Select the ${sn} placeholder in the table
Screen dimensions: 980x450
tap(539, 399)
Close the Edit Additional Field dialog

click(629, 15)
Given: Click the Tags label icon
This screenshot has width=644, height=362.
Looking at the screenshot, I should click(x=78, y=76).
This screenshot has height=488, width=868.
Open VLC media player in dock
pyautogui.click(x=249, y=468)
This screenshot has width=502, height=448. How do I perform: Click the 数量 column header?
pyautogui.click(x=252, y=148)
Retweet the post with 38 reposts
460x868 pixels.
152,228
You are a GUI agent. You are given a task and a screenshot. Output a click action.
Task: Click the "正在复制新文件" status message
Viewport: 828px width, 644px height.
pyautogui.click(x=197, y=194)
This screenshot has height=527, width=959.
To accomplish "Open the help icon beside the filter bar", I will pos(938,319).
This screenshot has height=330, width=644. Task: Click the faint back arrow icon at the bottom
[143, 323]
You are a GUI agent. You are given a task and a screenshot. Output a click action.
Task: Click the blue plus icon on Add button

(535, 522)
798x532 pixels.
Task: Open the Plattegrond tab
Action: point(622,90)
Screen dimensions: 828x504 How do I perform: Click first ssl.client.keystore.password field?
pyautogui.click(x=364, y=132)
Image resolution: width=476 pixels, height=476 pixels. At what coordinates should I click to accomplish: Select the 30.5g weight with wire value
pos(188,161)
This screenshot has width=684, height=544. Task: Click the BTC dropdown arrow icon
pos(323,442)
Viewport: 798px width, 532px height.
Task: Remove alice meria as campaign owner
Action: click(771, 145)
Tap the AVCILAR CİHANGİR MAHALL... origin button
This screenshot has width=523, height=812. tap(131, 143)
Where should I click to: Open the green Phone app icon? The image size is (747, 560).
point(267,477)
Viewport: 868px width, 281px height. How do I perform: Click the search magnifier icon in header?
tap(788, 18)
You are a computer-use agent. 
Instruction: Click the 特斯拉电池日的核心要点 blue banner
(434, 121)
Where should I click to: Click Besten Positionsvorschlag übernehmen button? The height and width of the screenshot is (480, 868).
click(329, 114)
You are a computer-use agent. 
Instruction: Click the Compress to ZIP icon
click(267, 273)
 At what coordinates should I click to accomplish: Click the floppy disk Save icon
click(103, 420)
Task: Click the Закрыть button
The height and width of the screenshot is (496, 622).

* * *

*Task details*. Reproduce all entries exactly, leaving each one whole.

*Written answer*.
Select the ${sn} placeholder in the table
Screen dimensions: 980x450
tap(539, 399)
Close the Edit Additional Field dialog

click(629, 15)
Given: Click the Tags label icon
This screenshot has width=644, height=362.
Looking at the screenshot, I should click(x=78, y=76).
This screenshot has height=488, width=868.
Open VLC media player in dock
pyautogui.click(x=249, y=468)
This screenshot has width=502, height=448. How do I perform: Click the 数量 column header?
pyautogui.click(x=252, y=148)
Retweet the post with 38 reposts
460x868 pixels.
152,228
You are a GUI agent. You are given a task and a screenshot. Output a click action.
Task: Click the "正在复制新文件" status message
Viewport: 828px width, 644px height.
pyautogui.click(x=197, y=194)
This screenshot has height=527, width=959.
To accomplish "Open the help icon beside the filter bar", I will pos(938,319).
This screenshot has height=330, width=644. Task: Click the faint back arrow icon at the bottom
[143, 323]
You are a GUI agent. You are given a task and a screenshot. Output a click action.
Task: Click the blue plus icon on Add button

(535, 522)
798x532 pixels.
Task: Open the Plattegrond tab
Action: point(622,90)
Screen dimensions: 828x504 How do I perform: Click first ssl.client.keystore.password field?
pyautogui.click(x=364, y=132)
Image resolution: width=476 pixels, height=476 pixels. At what coordinates should I click to accomplish: Select the 30.5g weight with wire value
pos(188,161)
This screenshot has width=684, height=544. Task: Click the BTC dropdown arrow icon
pos(323,442)
Viewport: 798px width, 532px height.
Task: Remove alice meria as campaign owner
Action: click(771, 145)
Tap the AVCILAR CİHANGİR MAHALL... origin button
This screenshot has width=523, height=812. tap(131, 143)
Where should I click to: Open the green Phone app icon? The image size is (747, 560).
point(267,477)
Viewport: 868px width, 281px height. How do I perform: Click the search magnifier icon in header?
tap(788, 18)
You are a computer-use agent. 
Instruction: Click the 特斯拉电池日的核心要点 blue banner
(434, 121)
Where should I click to: Click Besten Positionsvorschlag übernehmen button? The height and width of the screenshot is (480, 868).
click(329, 114)
You are a computer-use agent. 
Instruction: Click the Compress to ZIP icon
click(267, 273)
 At what coordinates should I click to accomplish: Click the floppy disk Save icon
click(103, 420)
Task: Click the Закрыть button
The height and width of the screenshot is (496, 622).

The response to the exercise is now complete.